Items from a dataset:
━━━━━━━━━━━━━━━━━━━━━━━━━━━━━━
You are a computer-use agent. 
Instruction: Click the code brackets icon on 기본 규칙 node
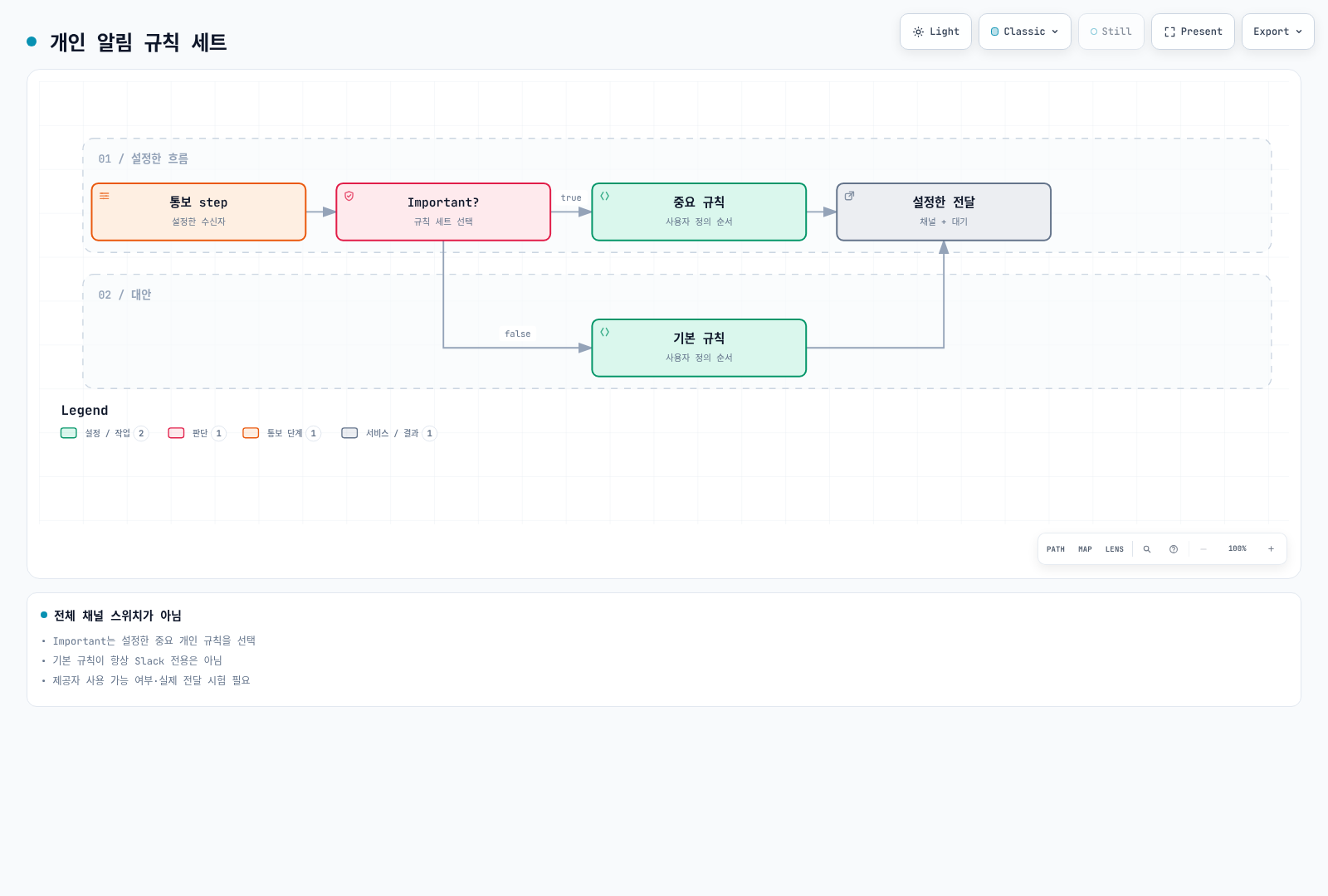[x=605, y=332]
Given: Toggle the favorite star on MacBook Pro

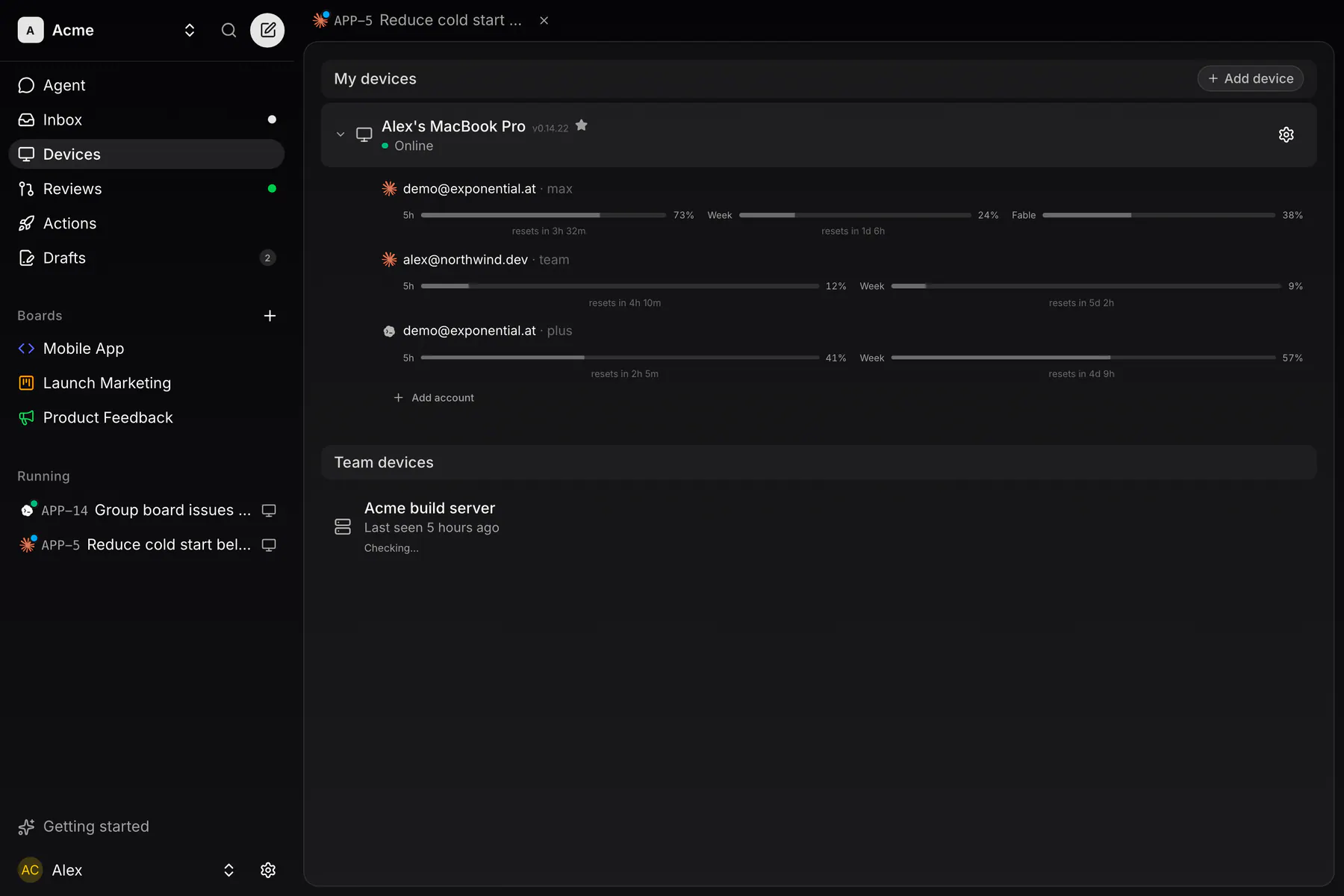Looking at the screenshot, I should point(582,125).
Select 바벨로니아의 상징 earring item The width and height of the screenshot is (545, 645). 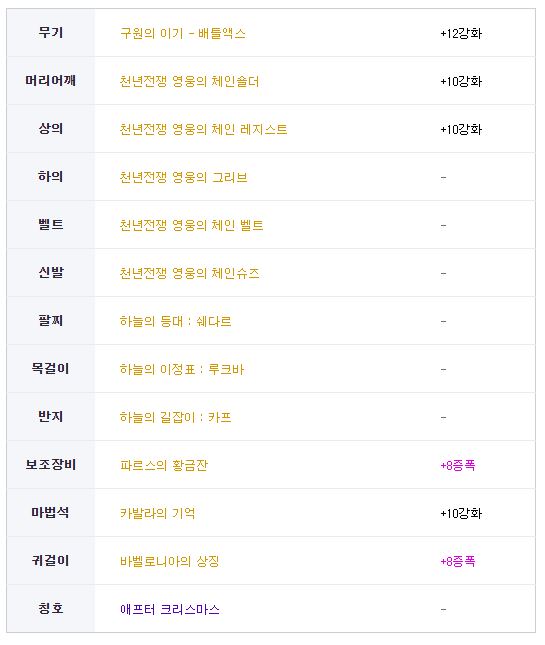click(x=169, y=561)
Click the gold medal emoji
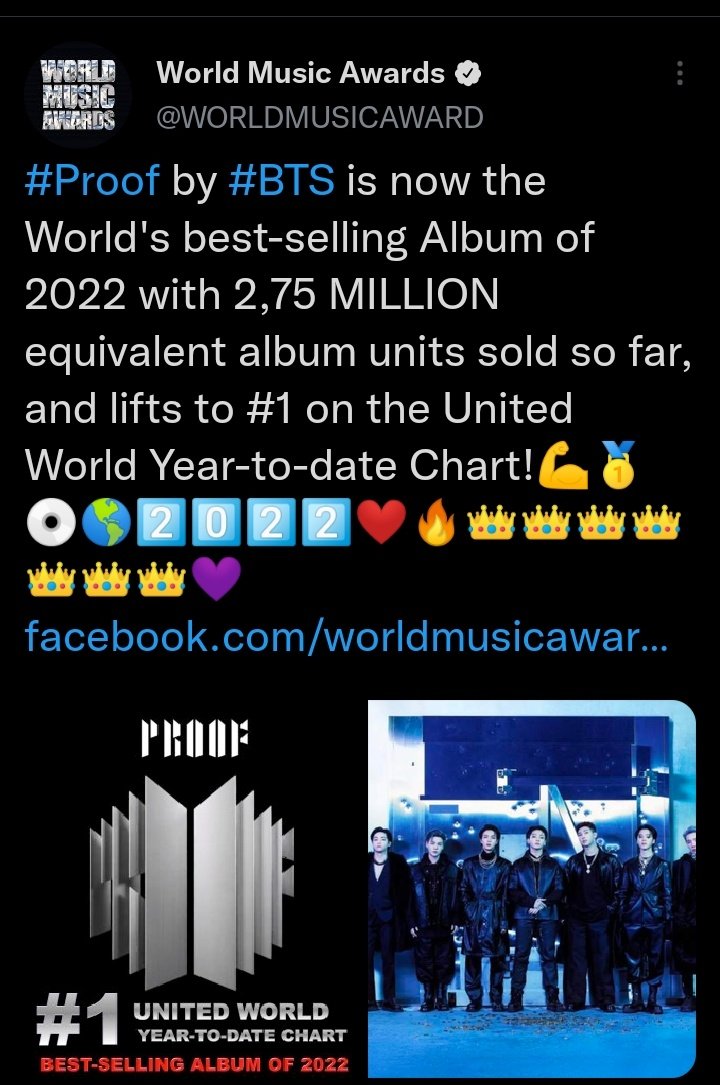720x1085 pixels. click(618, 465)
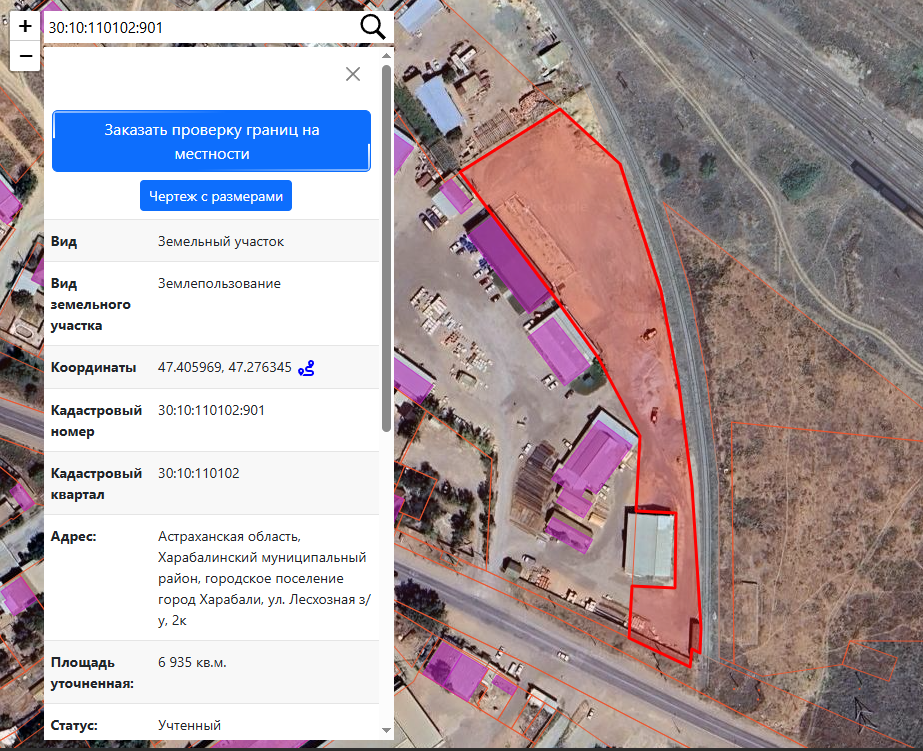Screen dimensions: 923x751
Task: Click the gray-roofed building inside the red parcel
Action: tap(649, 545)
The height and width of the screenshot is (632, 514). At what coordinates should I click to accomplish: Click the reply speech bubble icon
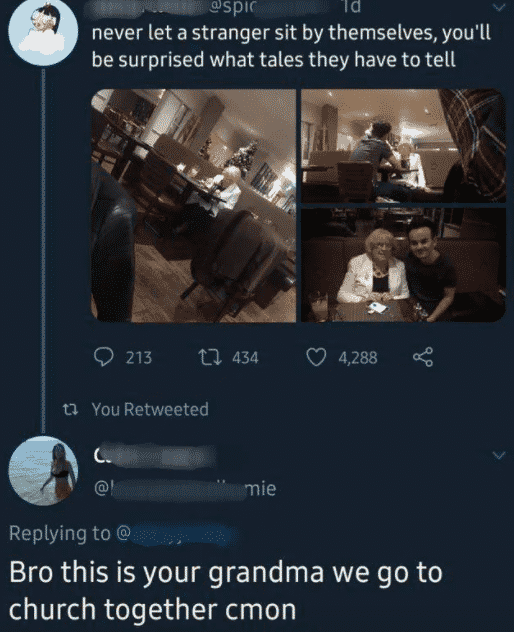[x=104, y=357]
━━━━━━━━━━━━━━━━━━━━━━━━━━━━━━
## Work instruction
Output exactly the lines from the one containing "The height and" through the last line of the records above, both included, leaving out any pictures.

## Written response
The height and width of the screenshot is (632, 514). At what coordinates should I click to accomplish: Click the reply speech bubble icon
[x=104, y=357]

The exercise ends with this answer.